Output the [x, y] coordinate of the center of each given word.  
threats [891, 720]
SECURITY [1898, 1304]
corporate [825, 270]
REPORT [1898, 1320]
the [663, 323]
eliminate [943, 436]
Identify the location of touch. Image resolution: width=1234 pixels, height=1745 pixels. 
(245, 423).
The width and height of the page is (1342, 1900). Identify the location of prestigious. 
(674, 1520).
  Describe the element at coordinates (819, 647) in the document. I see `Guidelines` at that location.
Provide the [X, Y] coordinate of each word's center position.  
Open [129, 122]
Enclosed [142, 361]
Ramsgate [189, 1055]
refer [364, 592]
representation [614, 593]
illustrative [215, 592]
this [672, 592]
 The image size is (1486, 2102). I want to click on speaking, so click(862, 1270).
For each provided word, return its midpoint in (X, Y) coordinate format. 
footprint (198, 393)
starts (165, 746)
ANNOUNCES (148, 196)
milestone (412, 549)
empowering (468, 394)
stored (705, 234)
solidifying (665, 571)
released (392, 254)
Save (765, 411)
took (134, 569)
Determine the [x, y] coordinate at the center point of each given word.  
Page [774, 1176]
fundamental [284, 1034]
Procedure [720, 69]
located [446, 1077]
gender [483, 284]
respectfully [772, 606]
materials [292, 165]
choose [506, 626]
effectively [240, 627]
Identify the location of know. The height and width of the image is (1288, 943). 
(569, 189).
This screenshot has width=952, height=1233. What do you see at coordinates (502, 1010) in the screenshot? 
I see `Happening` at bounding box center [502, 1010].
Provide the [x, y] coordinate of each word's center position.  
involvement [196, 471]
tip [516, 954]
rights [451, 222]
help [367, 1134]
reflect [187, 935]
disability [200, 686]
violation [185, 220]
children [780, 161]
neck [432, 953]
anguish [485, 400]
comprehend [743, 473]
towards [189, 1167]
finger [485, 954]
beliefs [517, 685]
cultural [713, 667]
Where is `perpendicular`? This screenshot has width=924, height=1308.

☆ ☆ ☆ ☆ ☆ ☆ ☆

** SET PROBLEM **
Write out every row above again, word for word and in the same order.

** RESPONSE **
Output the [x, y] coordinate of the center of each given word.  
threats [891, 720]
SECURITY [1898, 1304]
corporate [825, 270]
REPORT [1898, 1320]
the [663, 323]
eliminate [943, 436]
Identify the location of touch. Image resolution: width=1234 pixels, height=1745 pixels. 
(245, 423).
The width and height of the page is (1342, 1900). Identify the location of prestigious. 
(674, 1520).
  Describe the element at coordinates (819, 647) in the document. I see `Guidelines` at that location.
Provide the [X, Y] coordinate of each word's center position.  
Open [129, 122]
Enclosed [142, 361]
Ramsgate [189, 1055]
refer [364, 592]
representation [614, 593]
illustrative [215, 592]
this [672, 592]
 The image size is (1486, 2102). I want to click on speaking, so click(862, 1270).
For each provided word, return its midpoint in (X, Y) coordinate format. 
footprint (198, 393)
starts (165, 746)
ANNOUNCES (148, 196)
milestone (412, 549)
empowering (468, 394)
stored (705, 234)
solidifying (665, 571)
released (392, 254)
Save (765, 411)
took (134, 569)
Determine the [x, y] coordinate at the center point of each given word.  
Page [774, 1176]
fundamental [284, 1034]
Procedure [720, 69]
located [446, 1077]
gender [483, 284]
respectfully [772, 606]
materials [292, 165]
choose [506, 626]
effectively [240, 627]
Identify the location of know. The height and width of the image is (1288, 943). 
(569, 189).
This screenshot has width=952, height=1233. What do you see at coordinates (502, 1010) in the screenshot? 
I see `Happening` at bounding box center [502, 1010].
Provide the [x, y] coordinate of each word's center position.  
involvement [196, 471]
tip [516, 954]
rights [451, 222]
help [367, 1134]
reflect [187, 935]
disability [200, 686]
violation [185, 220]
children [780, 161]
neck [432, 953]
anguish [485, 400]
comprehend [743, 473]
towards [189, 1167]
finger [485, 954]
beliefs [517, 685]
cultural [713, 667]
Where is `perpendicular`? This screenshot has width=924, height=1308.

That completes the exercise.